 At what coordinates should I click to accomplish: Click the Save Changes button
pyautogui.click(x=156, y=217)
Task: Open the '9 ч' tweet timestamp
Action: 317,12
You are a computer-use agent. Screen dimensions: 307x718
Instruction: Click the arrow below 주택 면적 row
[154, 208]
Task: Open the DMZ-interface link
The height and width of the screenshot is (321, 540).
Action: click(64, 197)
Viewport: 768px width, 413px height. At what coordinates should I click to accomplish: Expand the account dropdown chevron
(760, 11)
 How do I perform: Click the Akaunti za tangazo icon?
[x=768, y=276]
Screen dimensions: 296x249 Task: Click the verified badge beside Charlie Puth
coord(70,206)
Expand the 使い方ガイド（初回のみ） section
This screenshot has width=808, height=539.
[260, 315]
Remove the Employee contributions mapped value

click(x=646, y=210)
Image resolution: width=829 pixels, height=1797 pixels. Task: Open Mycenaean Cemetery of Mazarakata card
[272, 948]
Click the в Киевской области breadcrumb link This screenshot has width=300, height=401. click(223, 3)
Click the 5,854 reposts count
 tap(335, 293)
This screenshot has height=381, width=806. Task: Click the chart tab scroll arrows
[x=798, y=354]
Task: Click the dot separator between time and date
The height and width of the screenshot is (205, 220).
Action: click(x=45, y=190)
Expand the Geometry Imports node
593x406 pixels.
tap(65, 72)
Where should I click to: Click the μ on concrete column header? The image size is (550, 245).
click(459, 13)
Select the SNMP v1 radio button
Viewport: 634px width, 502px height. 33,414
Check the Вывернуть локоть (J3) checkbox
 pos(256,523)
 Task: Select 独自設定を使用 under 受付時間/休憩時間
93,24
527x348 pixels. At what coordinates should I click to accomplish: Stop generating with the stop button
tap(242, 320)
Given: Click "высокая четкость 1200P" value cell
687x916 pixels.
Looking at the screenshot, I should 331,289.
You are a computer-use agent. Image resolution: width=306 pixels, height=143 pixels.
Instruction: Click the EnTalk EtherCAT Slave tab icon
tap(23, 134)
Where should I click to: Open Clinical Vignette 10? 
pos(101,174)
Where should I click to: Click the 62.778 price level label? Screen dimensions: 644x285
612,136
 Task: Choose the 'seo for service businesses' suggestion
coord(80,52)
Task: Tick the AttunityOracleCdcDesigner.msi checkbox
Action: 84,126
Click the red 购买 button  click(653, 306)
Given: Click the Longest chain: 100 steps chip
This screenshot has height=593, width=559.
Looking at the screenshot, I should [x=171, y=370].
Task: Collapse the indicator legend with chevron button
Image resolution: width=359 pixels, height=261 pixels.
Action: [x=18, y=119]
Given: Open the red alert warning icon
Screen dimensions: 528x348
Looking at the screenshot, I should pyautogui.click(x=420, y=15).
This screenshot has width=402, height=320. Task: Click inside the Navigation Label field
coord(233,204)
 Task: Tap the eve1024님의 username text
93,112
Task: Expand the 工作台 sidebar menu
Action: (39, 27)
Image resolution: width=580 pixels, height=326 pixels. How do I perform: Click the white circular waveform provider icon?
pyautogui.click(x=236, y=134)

WHAT YOU ARE ASKED TO DO: The answer should consist only of the lines from the one with "Image resolution: width=359" to the final line of the records above, retyped word for word.

RESULT OF THE EXERCISE:
Image resolution: width=359 pixels, height=261 pixels.
Action: [x=18, y=119]
Given: Open the red alert warning icon
Screen dimensions: 528x348
Looking at the screenshot, I should pyautogui.click(x=420, y=15).
This screenshot has width=402, height=320. Task: Click inside the Navigation Label field
coord(233,204)
 Task: Tap the eve1024님의 username text
93,112
Task: Expand the 工作台 sidebar menu
Action: (39, 27)
Image resolution: width=580 pixels, height=326 pixels. How do I perform: Click the white circular waveform provider icon?
pyautogui.click(x=236, y=134)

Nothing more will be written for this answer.